Comme on l'a déjà rappelé ailleurs sur ce site (voyez WHOOMS), il paraîtrait qu'une "politique de santé mentale" aurait été mise en place et fonctionnerait en Belgique (depuis 1990!), les autorités responsables n'ont pas manqué de le faire savoir à l'O.M.S. qui en a fait état dans les documents de son projet ATLAS. Toutefois, comment pareille mise en oeuvre aurait-elle été possible, si les besoins n'avaient pas, déjà, été analysés, si les moyens de répondre à ces besoins n'avaient pas, déjà, été mis à disposition d'exécutants bien réels, bien formés, (bien payés), connaissant bien leurs missions bien définies?
A moins que...
...Les préoccupations dont se targue à présent le ministre wallon des Affaires sociales laisseraient-elles par contre supposer que les mesures prises et communiquées à l'O.M.S. n'auraient été, somme toute, qu'une sorte de "vision politique", c'est-à-dire l'évocation d'un beau rêve n'existant que dans la tête des "décideurs", tandis que, pour les soi-disant "bénéficiaires" de ces mesures, il ne se serait agi que de la continuation inchangée de leur cauchemar permanent?
C'est en tous cas ce que son allocution d'inauguration risque de laisser craindre.

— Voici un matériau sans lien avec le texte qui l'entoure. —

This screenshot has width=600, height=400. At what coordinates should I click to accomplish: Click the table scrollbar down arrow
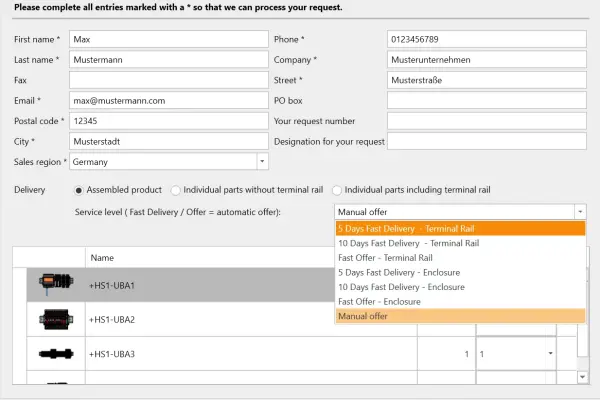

Un autre exemple plus récent de mesure ministérielle en forme de mirage peut-être plus pernicieux encore nous est donné dans un "Communiqué de presse de Frank Vandenbroucke du 31 janvier 2003: soins psychiatriques". Ce n'est, à nouveau, qu'une coquille vide, une mauvaise vision comptable, un subterfuge qui avait déjà été utilisé auparavant (réforme et "reconversion" du secteur psychiatrique de 1990) avec des conséquences désastreuses pour les malades mentaux, ce dont les responsables ne semblent pas se souvenir (à moins qu'ils n'espèrent que les électeurs, eux, aient oublié...): les ministres fédéraux de la Santé publique (Jef Tavernier) et des Affaires sociales (Frank Vandenbroucke) annoncent (sans rire) qu'ils offrent aux institutions hospitalières de soins la possibilité de se "défaire" de places ("lits") de leurs services (souffrant déjà de pénurie) en faveur de "lits" (moins chers - donc pouvant être plus nombreux??) dans des "formules d'encadrement en milieu ouvert" (et ils appellent cela des "échanges"!). N'aurait-on pas déjà entendu cela quelque part?

En 1998 déjà, l'association Similes de Bruxelles (parents et amis de malades) avait fait parvenir à tous les députés de Belgique une lettre ouverte - que j'avais signée - dans laquelle j'expliquais clairement (c'est en tous cas ce que certains destinataires ont bien voulu m'écrire) pourquoi de telles mesures étaient dépourvues de sens et se réduisaient à des formules creuses. A l'époque - mais il faut dire qu'on était en période pré-électorale - , cette lettre semblait avoir reçu un accueil fort généralement favorable. Mais il semblerait bien que, de quelque couleur politique que soient les majorités qui arrivent au pouvoir et se remplacent les unes les autres, la mémoire de leurs représentants soit toujours aussi courte, leurs promesses et leur résolution aussi fragiles.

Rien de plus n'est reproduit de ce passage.